Updated: May 11, 2023

Users of M6toll are in safe hands this winter, following a £1.1m investment in seasonal weather preparations. The package of measures will further establish the route – which helps drivers avoid the heavily congested M6 through the West Midlands – as one of the best maintained roads in the UK.

Extra safety patrols, a more sophisticated weather reporting system and upgraded gritters will help the 31-strong operations team keep the road flowing freely throughout the season, including the all-important festive period.

If the temperature drops, pre-wetted salt will be used by gritters for the first time this year, which can be safer, quicker and more effective in keeping roads ice-free. Large tanks have been installed on-site to produce a special brine solution, which is then carried on the gritter lorries and sprayed onto the rock salt as it leaves the rear of the vehicle.

“Pre-wetted salt can be applied faster, at lower temperatures and with less waste”, says the M6toll’s Chief Operating Officer, James Hodson. “That means safer roads and less impact on the environment, potentially reducing our rock salt usage by hundreds of tonnes a year.”

Whatever the weather, the Incident Response Team (IRT) will continue to provide 24/7 peace of mind for M6toll’s 50,000 daily users, trained to deal with everything from major incidents to a broken down vehicle.

“We don’t just leave you to fend for yourself if you break down on M6toll – you really are in safe hands,” says James Hodson. “We patrol the route 24 hours a day, which means we’ll usually be with you in less than 15 minutes to check everything’s ok.”

Responders will often stay with motorists until recovery arrives, providing hot drinks and blankets while they wait – or take them somewhere safer if necessary.

“It’s no fun breaking down on the motorway in the middle of winter,” James continues, “but a friendly face, a warm blanket and a cup of tea can make all the difference. That’s just something you don’t experience on other roads.”
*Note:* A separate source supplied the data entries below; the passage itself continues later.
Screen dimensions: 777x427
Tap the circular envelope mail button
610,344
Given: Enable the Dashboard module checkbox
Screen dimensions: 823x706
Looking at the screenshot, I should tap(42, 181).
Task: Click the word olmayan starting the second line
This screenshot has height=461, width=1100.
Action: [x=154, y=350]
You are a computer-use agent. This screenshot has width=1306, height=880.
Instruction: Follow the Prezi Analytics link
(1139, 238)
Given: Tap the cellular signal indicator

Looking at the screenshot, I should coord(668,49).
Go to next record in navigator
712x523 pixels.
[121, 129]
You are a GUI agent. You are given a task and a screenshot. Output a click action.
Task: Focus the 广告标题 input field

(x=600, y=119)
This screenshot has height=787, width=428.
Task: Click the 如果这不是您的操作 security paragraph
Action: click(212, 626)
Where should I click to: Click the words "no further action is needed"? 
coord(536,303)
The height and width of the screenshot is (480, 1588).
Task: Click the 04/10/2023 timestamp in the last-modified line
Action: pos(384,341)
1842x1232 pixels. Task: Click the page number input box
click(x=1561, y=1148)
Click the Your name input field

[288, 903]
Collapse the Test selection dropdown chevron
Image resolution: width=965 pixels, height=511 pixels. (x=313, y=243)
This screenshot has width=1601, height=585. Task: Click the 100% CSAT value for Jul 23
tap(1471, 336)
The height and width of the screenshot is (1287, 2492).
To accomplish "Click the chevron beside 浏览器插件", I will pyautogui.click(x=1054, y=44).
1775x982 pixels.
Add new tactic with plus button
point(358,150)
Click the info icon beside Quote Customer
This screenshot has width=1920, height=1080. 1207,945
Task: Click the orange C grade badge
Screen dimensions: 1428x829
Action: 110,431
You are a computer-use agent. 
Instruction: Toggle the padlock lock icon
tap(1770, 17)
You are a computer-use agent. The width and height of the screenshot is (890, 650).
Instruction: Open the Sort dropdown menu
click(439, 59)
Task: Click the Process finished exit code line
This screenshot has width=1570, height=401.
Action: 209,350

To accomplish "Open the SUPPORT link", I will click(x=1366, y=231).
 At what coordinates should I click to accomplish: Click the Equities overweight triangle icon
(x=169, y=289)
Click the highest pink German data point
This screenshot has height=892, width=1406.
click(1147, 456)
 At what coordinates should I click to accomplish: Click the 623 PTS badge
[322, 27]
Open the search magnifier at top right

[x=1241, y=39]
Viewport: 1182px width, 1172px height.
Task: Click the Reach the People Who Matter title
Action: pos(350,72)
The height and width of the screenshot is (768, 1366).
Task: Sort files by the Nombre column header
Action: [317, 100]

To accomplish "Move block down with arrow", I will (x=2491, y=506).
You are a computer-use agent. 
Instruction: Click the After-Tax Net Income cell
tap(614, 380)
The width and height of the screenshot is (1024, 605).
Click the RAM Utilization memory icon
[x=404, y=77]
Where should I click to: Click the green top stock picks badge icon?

The IRT is also responsible for identifying other safety issues, such as debris on the road or blocked drainage. Extra patrols will often take place during stormy weather, supported by an on-call supply chain that can provide specialist equipment and expertise, such as vacuum tankers, pipe jetters, recovery vehicles and even tree surgeons.

The whole operation is supported by the road’s dedicated 24/7 control room and CCTV monitoring centre, which identifies incidents and helps to co-ordinate the response along the 27 mile stretch of motorway.